The indie web doesn’t promise viral growth. It offers something better: actual connection with real people who share your interests.
It Feels Like Exploring Again
Wandering through Neocities and Nekoweb sites triggered a feeling I haven’t associated with the internet since elementary school. Genuine curiosity about what the next page would show.
No infinite scroll. No desperate pop-ups begging you to subscribe. Just websites existing without demanding anything in return.
Some sites play unexpected music when you enter. Others contain journal entries revealing actual human thoughts rather than carefully crafted social media personas. A few even recreate that slight unease of stumbling onto something creepy or strange.
Modern internet spaces feel transactional. Click here, scroll there, watch this ad, give us your email. The indie web asks for nothing. Many sites invite you to sign a guestbook if you’d like. That’s it.

This shift matters more than it sounds. When was the last time you explored the internet without feeling like something was trying to extract value from your attention?
Social Media Fractures Push People Away
Twitter’s collapse as the default social hub changed how people think about online spaces. No single platform dominates conversation anymore.
This fragmentation makes the algorithm-free indie web easier to adopt. If you’re already juggling Bluesky, Threads, and Discord, adding a personal website doesn’t feel that strange.
Plus, increased age-gating and censorship on major platforms drive creators toward decentralized alternatives. The indie web is harder to regulate but gives creators more control.
You decide what content appears on your site. No corporate TOS dictates what you can post. No automated moderation bans you for unclear reasons.

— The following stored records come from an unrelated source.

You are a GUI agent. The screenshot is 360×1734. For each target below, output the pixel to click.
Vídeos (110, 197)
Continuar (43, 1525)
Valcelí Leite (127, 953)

That freedom comes with responsibility, though. The indie web will eventually face the same moderation challenges the old web dealt with. Decentralization makes combating cyberbullying harder.
But for now, the trade-off feels worth it to many users.
Coding Survives in an AI World
AI can generate HTML websites instantly. So why are thousands of people learning to code them manually?

Because the process matters as much as the result. Making a personal website yourself, even if it’s ugly or broken, teaches you how the web actually works.
As AI discourages people from pursuing coding education, the indie web keeps programming skills alive. Communities share HTML tutorials. Creators help each other debug CSS. Learning happens through making things, not just prompting chatbots.
This parallels vinyl’s resurgence. Most people stream music. But a dedicated group still buys records because the format offers something streaming doesn’t.
The indie web won’t replace social media. It doesn’t need to. It just needs to exist as an alternative for people who want something different.
Where This Goes Next
Expect the indie web to grow steadily over the next few years, especially if social media platforms get more hostile. More AI content. More age verification. More censorship.
Each change will push another wave of users toward platforms like Neocities and Nekoweb. The trend won’t reach GeoCities’ peak. But it’ll sustain a vibrant community of people who remember the internet can be weird and personal.
Browser games might even make a comeback alongside it. Games like Messenger and projects on Itch.io show there’s still appetite for playful, non-commercial web experiences.
The indie web represents something rare in tech: a movement driven by rejection rather than innovation. It’s not about building something better. It’s about reclaiming something lost.
Your messy, unfinished personal website matters more than your perfectly curated Instagram grid. At least, that’s what the indie web believes.
And honestly? That belief might be exactly what the internet needs right now.